> Work request
Copy each line of the records below that has "Given" in it.

> Excerpted data
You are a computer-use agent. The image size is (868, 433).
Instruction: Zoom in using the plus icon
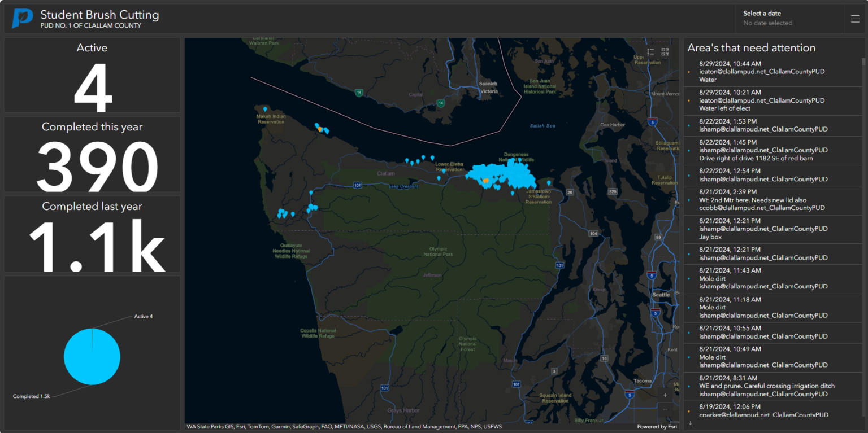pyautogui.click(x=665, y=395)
* * *
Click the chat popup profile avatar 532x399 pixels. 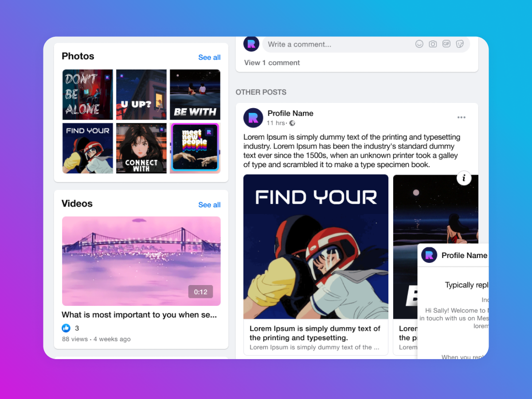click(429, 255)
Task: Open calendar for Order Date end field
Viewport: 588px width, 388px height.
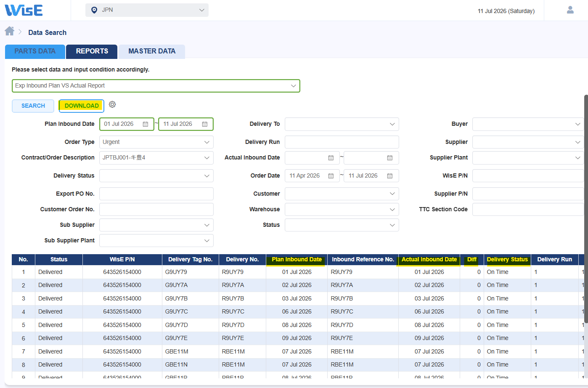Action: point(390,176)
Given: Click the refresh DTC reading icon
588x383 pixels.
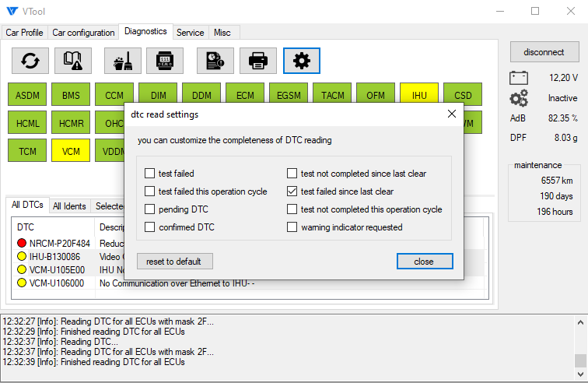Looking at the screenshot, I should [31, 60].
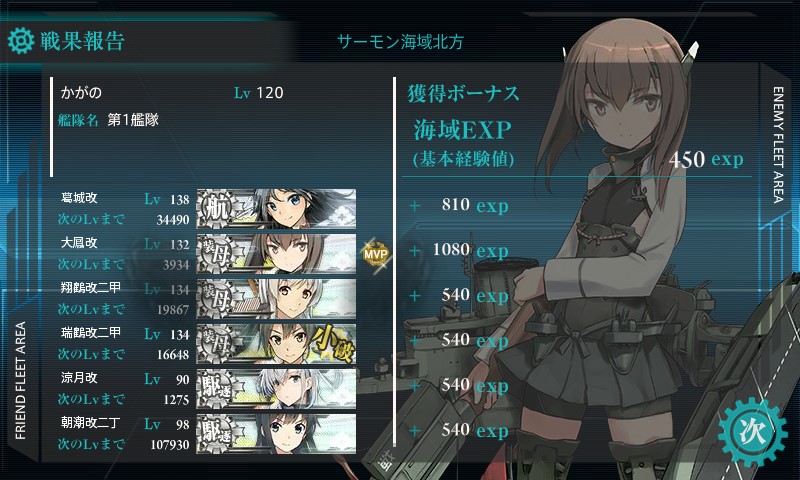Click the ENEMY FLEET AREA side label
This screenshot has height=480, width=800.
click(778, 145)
---
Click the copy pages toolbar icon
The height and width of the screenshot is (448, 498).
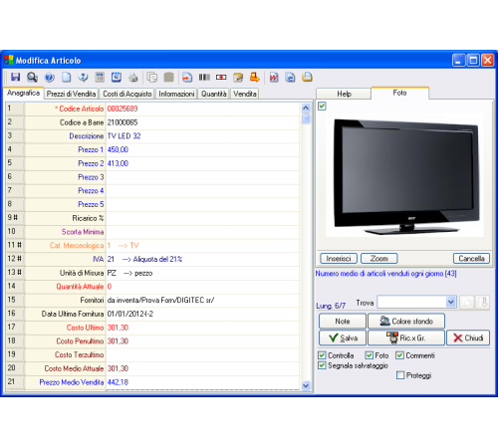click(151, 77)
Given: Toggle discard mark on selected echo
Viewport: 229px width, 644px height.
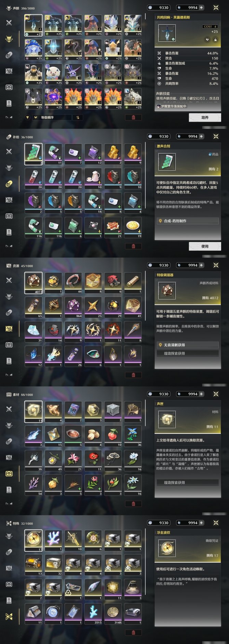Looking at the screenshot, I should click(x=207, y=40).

> Solution for this exercise
Given: Click the refresh DTC reading icon
Given: Toggle discard mark on selected echo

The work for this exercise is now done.